L’ouvrage est un volume d’hommage à Annette Becker. Il comporte quarante et une contributions, écrites par des historiens, mais aussi par des artistes, organisées autour des thèmes de recherche d’ Annette Becker : les violences de guerre, les violences contre les civils , les mémoires et les commémorations des guerres et des génocides la mémoire des conflits dans le domaine artistique. L’ouvrage est aussi un dialogue intellectuel amical avec Annette Becker, les auteurs soulignant son engagement comme universitaire, mais aussi comme témoin, notamment au Rwanda. Toutes les contributions sont intéressantes mais pour ne pas trop allonger ce compte-rendu nous avons choisi de ne rendre compte que de quelques contributions. Il est toujours possible de consulter la table des matières de l’ouvrage.

Autour de son œuvre : d’une guerre à l’autre, histoire et arts, histoire et représentations, l’historienne face à la mémoire en France et dans le monde.

Maartje Abbenhuis montre qu’au début du XXe siècle, malgré l’existence du nationalisme, des violences d’Etat, des violences coloniales ( au Congo notamment) des génocides (celui des Hereros et Namas par les autorités coloniales allemandes en Afrique du Sud-Ouest) les conférences internationales de La Haye de 1899 (initiée par le tsar Nicolas II, qui l’eût cru) et de 1907 , ainsi que les Conventions qui en découlèrent cherchèrent à réguler les relations internationales en faisant prévaloir la négociation et surtout les principes du droit de la guerre comme la proportionnalité de la violence, la modération, le respect des populations civiles et des prisonniers. Le respect de ces principes apparaissait comme le symbole des sociétés civilisées.

C’est à cette aune que furent jugées les violences commises par les Britanniques au Soudan ou lors de la guerre des Boers, par les puissances occidentales en Chine lors de la révolte des Boxers ou les Italiens lors de la conquête de la Libye.

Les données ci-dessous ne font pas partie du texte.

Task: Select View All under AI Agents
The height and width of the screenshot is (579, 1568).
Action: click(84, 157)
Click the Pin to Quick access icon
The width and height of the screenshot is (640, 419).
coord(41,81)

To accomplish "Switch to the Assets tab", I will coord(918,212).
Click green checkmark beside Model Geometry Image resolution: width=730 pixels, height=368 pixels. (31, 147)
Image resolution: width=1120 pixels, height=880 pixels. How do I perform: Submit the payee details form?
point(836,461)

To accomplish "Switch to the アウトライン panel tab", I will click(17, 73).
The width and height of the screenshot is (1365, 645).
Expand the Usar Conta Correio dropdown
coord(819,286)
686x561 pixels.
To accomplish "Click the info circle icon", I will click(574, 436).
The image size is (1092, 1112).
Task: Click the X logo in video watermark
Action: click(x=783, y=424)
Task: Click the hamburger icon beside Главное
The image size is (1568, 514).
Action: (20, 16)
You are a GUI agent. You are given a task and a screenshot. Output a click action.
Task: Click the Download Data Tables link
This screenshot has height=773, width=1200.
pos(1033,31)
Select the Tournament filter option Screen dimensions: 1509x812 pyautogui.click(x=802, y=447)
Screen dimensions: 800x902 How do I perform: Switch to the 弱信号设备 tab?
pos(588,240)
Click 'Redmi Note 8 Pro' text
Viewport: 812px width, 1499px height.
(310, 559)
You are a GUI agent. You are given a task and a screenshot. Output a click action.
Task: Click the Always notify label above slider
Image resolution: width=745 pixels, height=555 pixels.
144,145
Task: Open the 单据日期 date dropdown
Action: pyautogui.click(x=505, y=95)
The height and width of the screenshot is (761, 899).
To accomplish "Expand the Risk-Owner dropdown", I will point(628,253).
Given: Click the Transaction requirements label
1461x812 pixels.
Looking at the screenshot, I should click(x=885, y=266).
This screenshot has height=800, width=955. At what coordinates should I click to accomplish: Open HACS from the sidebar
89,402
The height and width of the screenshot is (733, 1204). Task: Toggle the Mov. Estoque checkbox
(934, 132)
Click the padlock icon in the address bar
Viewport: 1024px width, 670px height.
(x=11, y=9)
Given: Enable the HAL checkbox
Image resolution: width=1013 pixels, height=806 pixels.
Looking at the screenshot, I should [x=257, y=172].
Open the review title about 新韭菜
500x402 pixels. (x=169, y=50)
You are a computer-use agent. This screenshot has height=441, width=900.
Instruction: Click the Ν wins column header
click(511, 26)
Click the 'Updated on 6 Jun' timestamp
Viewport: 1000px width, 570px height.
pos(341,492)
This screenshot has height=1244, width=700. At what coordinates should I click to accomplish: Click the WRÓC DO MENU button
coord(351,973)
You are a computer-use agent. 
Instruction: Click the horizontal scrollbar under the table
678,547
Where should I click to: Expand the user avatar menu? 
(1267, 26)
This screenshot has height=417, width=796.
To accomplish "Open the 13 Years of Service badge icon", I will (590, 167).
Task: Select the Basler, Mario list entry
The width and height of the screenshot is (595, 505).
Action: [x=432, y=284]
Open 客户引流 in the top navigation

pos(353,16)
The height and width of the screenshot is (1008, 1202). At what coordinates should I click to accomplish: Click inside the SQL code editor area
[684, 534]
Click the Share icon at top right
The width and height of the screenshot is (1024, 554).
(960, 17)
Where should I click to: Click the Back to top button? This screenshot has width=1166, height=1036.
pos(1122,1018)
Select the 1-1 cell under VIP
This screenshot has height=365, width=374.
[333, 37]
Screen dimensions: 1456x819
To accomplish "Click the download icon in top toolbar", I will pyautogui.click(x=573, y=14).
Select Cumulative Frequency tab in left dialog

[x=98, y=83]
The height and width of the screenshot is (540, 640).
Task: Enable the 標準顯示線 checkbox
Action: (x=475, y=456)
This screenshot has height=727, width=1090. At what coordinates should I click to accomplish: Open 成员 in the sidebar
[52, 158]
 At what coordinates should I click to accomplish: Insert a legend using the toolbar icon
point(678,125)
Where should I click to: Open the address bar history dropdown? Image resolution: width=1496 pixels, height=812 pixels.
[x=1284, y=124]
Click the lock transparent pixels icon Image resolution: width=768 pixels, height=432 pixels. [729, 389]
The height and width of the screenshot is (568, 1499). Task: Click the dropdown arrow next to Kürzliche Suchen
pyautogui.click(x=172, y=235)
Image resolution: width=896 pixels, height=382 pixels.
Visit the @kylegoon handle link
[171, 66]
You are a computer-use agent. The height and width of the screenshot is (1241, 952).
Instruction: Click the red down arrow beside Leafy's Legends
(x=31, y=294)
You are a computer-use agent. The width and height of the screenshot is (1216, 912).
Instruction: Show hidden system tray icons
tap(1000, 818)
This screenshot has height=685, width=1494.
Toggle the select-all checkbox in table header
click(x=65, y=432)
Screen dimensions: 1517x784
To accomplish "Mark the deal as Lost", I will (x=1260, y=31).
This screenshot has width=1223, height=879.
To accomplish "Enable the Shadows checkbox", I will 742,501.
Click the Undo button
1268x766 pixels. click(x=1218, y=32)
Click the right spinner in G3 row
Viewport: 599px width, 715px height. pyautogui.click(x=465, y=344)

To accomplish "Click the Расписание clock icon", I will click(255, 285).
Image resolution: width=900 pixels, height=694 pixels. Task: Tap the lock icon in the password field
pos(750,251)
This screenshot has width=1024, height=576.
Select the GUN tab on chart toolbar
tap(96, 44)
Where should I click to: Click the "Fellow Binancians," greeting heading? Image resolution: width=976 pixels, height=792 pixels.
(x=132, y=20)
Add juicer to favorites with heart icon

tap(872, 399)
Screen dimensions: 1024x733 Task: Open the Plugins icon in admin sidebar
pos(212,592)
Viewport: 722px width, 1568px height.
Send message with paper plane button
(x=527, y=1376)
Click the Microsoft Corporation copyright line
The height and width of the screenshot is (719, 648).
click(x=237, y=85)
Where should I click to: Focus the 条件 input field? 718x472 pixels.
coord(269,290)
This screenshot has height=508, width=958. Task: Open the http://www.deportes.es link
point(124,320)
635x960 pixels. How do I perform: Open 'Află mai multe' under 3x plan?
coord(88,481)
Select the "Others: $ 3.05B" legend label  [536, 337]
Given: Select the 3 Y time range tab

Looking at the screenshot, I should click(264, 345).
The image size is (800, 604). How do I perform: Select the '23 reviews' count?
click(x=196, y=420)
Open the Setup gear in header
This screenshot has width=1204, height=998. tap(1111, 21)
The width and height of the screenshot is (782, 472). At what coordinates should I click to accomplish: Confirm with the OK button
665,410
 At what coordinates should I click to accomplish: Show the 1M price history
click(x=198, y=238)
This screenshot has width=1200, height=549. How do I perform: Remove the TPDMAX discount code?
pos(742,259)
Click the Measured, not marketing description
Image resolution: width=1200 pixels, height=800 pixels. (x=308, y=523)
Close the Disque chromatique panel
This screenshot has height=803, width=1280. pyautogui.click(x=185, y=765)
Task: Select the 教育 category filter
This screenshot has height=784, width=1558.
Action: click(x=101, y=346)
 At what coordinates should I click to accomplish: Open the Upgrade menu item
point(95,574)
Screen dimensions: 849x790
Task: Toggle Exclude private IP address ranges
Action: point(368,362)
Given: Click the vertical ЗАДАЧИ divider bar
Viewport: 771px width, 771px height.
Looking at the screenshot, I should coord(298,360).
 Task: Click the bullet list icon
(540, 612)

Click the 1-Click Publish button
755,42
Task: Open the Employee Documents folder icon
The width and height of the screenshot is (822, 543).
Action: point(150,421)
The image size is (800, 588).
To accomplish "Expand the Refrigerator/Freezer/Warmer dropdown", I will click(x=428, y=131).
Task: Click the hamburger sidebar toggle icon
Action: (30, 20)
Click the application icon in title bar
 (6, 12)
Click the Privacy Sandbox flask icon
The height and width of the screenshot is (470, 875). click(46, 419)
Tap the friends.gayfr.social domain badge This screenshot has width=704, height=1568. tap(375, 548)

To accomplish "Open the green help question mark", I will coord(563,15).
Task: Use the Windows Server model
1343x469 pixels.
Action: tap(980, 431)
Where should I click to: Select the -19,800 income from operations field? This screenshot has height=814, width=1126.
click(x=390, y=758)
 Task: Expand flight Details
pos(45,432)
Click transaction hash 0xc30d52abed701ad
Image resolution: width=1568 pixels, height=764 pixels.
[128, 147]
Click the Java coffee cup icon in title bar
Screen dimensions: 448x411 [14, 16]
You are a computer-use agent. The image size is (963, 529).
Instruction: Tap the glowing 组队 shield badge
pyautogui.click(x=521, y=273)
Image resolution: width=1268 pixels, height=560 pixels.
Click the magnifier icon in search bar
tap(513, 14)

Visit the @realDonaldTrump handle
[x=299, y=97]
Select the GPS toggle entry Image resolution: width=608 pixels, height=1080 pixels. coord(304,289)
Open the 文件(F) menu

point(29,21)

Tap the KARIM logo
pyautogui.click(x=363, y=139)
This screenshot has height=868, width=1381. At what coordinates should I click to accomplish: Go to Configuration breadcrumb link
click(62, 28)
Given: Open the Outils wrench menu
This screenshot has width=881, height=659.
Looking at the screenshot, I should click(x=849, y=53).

La presse japonaise loua la manière dont le Japon chercha à respecter les doit de la guerre (au moins en principe) lors de la guerre russo-japonaise de 1904-1905. Lors de guerres balkaniques, le bombardement de la ville bulgare de Varna par l’ empire ottoman fut condamné et la Fondation Carnegie publia un rapport sur les guerres balkaniques publié à nouveau en 1993. On comprend ainsi pourquoi, lors du déclenchement de la Première guerre mondiale, les Etats belligérants s’attachèrent à présenter leur engagement comme défensif ou pourquoi la violation par l’Allemagne de la neutralité belge fut considérée comme une transgression des règles du droit.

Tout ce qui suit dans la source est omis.